Busting the Myths in Catalytic Converter Recycling ❌
19 Mar 20210 comments
The catalytic converter recycling industry is not always the honest and transparent marketplace that we would all wish to see. This can be particularly tough for the scrap catalyst collector who wants to obtain the best possible price for his goods. Many misconceptions and misunderstandings have grown up over the years that have created difficulties for the scrap metal collector, and with so many potential buyers around, it’s not always easy to find the best deal. In this article, we look at some of these misconceptions in our business…
I can obtain the best price by attracting many buyers
On the face of it, this would seem to be a sensible strategy; the laws of economics suggest that high demand against a fixed supply will deliver high prices. However, your buyers are invariable “middlemen.” Representing several companies, each of which may brief these representatives on different material values.
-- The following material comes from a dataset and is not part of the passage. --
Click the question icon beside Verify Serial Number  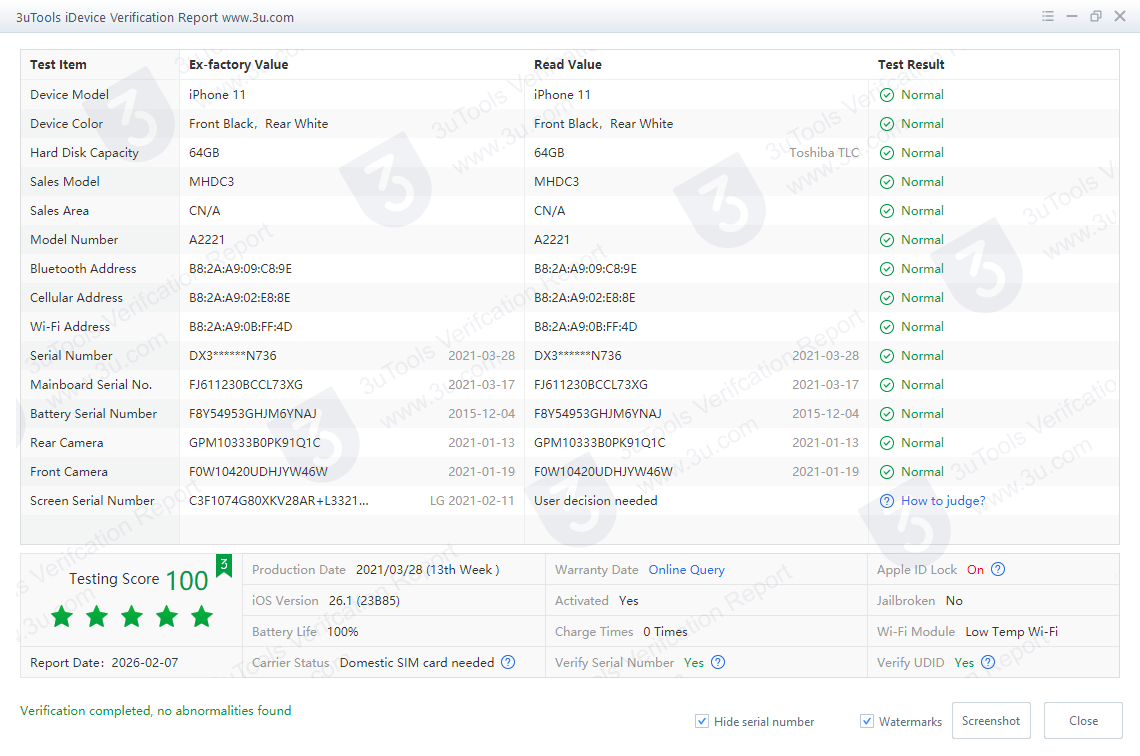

Also, the prices you get offered will depend on the mix of converters in your particular batch, and the number of layers of buyers, there are between you and the final refiner/processor. The closer you are to that final buyer, the better your price is likely to be. Perhaps most importantly, building a long-term relationship with people who behave transparently and whom you can trust, is likely to provide the best basis for a headache-free, profitable future.
The bigger the converter, the higher its value
“Big is best” is certainly not a true statement for the scrap catalyst market! Not all converters are built the same and PGM loadings will vary by manufacturer, by vehicle model, and by year of production. Older models tend to have larger catalysts, but with lower levels of PGM’s, whilst increasingly stringent legislation has meant that newer vehicles have a higher PGM loading but invariably in smaller units. Many companies have developed databases of thousands of different catalytic converters showing real-time prices for each, and these offer the best means of identifying true value — irrespective of size!
The price of platinum determines when best to sell catalytic converters.
It is a mistake to overlook the presence (and nowadays, the increasing presence) of the other two PGM’s, palladium and rhodium. In the early years of this century, platinum was, by far, the major PGM catalyst, but, as environmental pressures and resultant legislation has grown, so the catalyst manufactures have changed configurations to improve efficiencies and to reduce costs. Until recently platinum was significantly cheaper than palladium, and many manufacturers switched to this more competitive option. Now, though, this increased demand for palladium has led to a surge in both its importance and its price. To a lesser extent, the same is true of rhodium which, as we reported very recently, is now trading at record highs.
I will make more money by de-canning my own catalysts
It is probably true that companies make more money by carrying out the de-canning of catalytic converters themselves, although the financial gain may not be that significant. To do so, they need to invest in modern technology and equipment, necessary to ensure all the PGM content is retained, and this does not come cheap. As well, wages for operators need to be taken into account. For most sellers, it is not really a worthwhile investment.
The smelting of catalyst is the end of the refining line
Smelting definitely is not the final operation, and what is often not realized is that payment doesn’t happen based on what comes out of the smelter. A chemical refinings stage is necessary to separate and grade the precious metals. Efficiency in smelting required huge volumes, and therefore any output is made up of numerous batches. Instead, laboratory analysis or assaying must be used to determine the values of any particular batch.
You need a smelter to be a toll refiner
Since the advent of assaying samples through XRF (X-Ray florescence) and ICP (inductively coupled plasma) technology, it is no longer a necessity for a toll refiner to operate a smelter. In fact, through investment in the laboratories needed to undertake the assaying analysis, some companies have established successful toll refining operations by brokering out the smelting work.
A smelter will pay more than a “middleman”
Again, the technology around assaying has resulted in a much higher level of transparency and accuracy in determining the value of a batch of scrap catalytic converters, and thus the smelter is not in a position to pay more for the same batch.
Every catalytic converter has a fixed value
There is, certainly, apparent logic in this, and it is a belief that has been instilled in buyers and sellers for many years. But, like many products, catalysts - even identical models - have undergone different conditions during their lives, and some will deteriorate and lose value more than others. Environmental regulations are different from a country to another and PGM coating can vary from the same car model, depending on where it has been manufactured. Ultimately, the true value of any given individual catalytic converter can only be determined through the assaying and refining process.
In conclusion, then, we know it can be a bit of a minefield out there, and hope that this article has helped to dispel some of the misconceptions in the buying/selling process. Ultimately, as we have stated many times, we believe that the most successful route to achieve the best value is by working with a company that provides detailed, accurate information, great service, and realistic prices - an organization with which you can build a trusting, long-term relationship.